═════ Source data
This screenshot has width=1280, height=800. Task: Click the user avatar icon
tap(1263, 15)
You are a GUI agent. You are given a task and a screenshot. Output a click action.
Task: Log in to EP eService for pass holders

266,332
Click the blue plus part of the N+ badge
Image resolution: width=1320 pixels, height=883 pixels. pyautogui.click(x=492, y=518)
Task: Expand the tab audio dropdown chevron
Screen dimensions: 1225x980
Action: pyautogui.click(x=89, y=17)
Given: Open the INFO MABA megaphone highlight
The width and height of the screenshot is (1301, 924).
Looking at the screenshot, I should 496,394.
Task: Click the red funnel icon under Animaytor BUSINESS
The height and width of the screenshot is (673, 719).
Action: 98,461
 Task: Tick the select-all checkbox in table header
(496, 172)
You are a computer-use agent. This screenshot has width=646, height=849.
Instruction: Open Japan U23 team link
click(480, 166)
══════════
Task prompt — Reproduce exactly the line that holds "Given: Open the INFO MABA megaphone highlight", then every line after it, ending with the final line of the records above.

Task result —
Given: Open the INFO MABA megaphone highlight
The width and height of the screenshot is (1301, 924).
Looking at the screenshot, I should 496,394.
Task: Click the red funnel icon under Animaytor BUSINESS
The height and width of the screenshot is (673, 719).
Action: 98,461
 Task: Tick the select-all checkbox in table header
(496, 172)
You are a computer-use agent. This screenshot has width=646, height=849.
Instruction: Open Japan U23 team link
click(480, 166)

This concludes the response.